For his work with the Vienna Summer School, he received the Knight’s Cross First Class, Order of Merit of the Republic of Austria in 1991.  The college named the Fried-Hemenway Auditorium in the Martha Miller Center for Global Communication in 2005 in honor of the two professors’ long-time leadership of the program. His publications include the books “Hope Beyond Borders: The Life and Letters of Paul Fried,” published by the college’s Van Raalte Press in 2014, with a second edition in 2022; and “The Anglo-Indian Novel” and “The Indo-Anglian Novel, published by Writers Workshop in Calcutta in 1975 and 1976, respectively.

An acclaimed teacher, Hemenway was named Michigan’s Professor of the Year by the Council for Advancement and Support of Education in 1992.  He received the Hope Outstanding Professor Educator (H.O.P.E.) Award from the graduating senior class in 1977, and in 1999 received the college’s first Vanderbush-Weller Award for extraordinary contributions to students’ lives.   He delivered Hope’s Commencement address in 1981, and co-delivered the Opening Convocation address with departmental colleague Dr. Jennifer Young in 2004.  He was appointed the inaugural recipient of the college’s Betty Roelofs ’53 Miller Endowed Professorship in 2019.

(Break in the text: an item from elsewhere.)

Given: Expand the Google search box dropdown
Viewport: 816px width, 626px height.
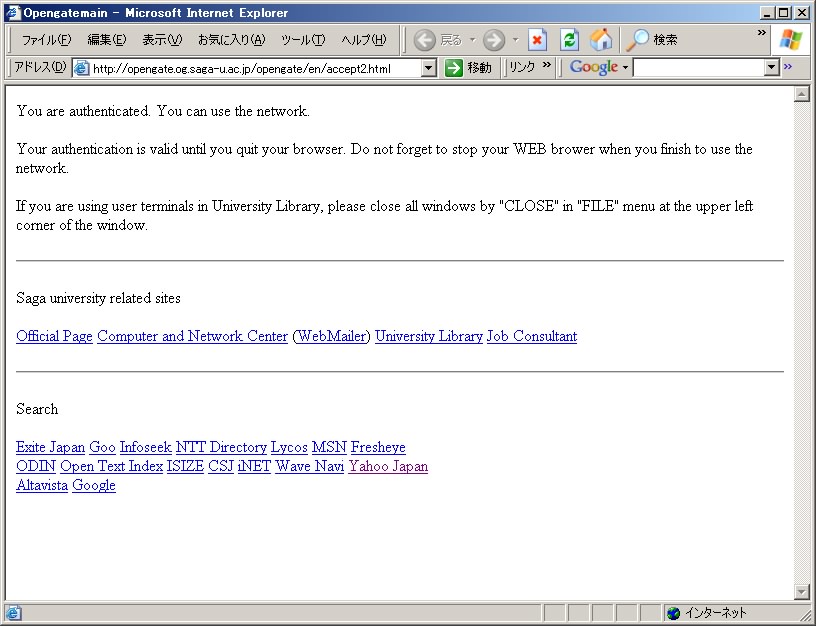Looking at the screenshot, I should 771,68.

Hemenway has taught an Expository Writing I course called “Crime and Punishment” for 51 years, and has also taught many survey courses of: Western World Literature 1 and 2, Early British Literature, Modern British Literature, Modern American Literature, Modern Drama, Catholic Fiction, African-American Literature, Literature of India and Global Race Matters.  He has taught upper-level courses on the writings of James Joyce, George Bernard Shaw, Ernest Hemingway and the Beatnik Generation. He has conducted distinctive Senior Seminar courses on campus and in Vienna and directed many independent studies. In the field of creative writing, he has taught courses in satire and creative nonfiction.

Before coming to Hope, he taught for one year at St. Mary’s College in Above Rocks, Jamaica, West Indies, for the Jesuit Mission Program, and for one year as a Fulbright teacher at Panjab University, Chandigarh, India.

Hemenway graduated from College of the Holy Cross with a Bachelor of Arts degree in English in 1964.  He completed his Master of Arts degree in English at Boston College in 1967, and Ph.D. in English at the University of Illinois at Urbana-Champaign in 1972.

In the event of rain, Commencement will be held at the Richard and Helen DeVos Fieldhouse. Admission to Baccalaureate, and Commencement if indoors, is by ticket only.